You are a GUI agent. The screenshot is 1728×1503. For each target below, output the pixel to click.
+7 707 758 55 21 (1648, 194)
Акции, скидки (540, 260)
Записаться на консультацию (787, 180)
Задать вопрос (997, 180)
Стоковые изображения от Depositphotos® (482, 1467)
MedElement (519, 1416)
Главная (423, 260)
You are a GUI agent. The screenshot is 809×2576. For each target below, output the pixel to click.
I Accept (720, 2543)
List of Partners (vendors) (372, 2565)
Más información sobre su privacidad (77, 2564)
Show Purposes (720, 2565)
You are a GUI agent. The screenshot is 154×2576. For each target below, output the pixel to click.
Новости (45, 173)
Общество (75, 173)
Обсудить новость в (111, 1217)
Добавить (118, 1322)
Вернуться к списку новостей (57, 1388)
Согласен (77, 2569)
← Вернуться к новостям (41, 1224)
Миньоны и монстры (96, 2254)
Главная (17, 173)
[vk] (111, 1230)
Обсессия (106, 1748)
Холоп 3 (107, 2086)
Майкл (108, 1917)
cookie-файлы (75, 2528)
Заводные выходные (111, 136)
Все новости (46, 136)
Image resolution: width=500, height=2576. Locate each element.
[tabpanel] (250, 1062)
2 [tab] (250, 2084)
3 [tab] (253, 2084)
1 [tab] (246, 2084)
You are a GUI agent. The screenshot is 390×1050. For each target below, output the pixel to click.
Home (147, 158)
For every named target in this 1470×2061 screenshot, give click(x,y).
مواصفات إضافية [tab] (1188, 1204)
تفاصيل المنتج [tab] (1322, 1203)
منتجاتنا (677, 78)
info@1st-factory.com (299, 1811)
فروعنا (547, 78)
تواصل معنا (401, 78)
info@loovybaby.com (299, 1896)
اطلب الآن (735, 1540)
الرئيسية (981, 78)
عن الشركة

= = = = =

▶ **Work instruction**:
Please copy only the lines from the one with "مواصفات إضافية [tab] (1188, 1204)" through the final line of the records above, both ends included.

▶ **Reply**:
مواصفات إضافية [tab] (1188, 1204)
تفاصيل المنتج [tab] (1322, 1203)
منتجاتنا (677, 78)
info@1st-factory.com (299, 1811)
فروعنا (547, 78)
تواصل معنا (401, 78)
info@loovybaby.com (299, 1896)
اطلب الآن (735, 1540)
الرئيسية (981, 78)
عن الشركة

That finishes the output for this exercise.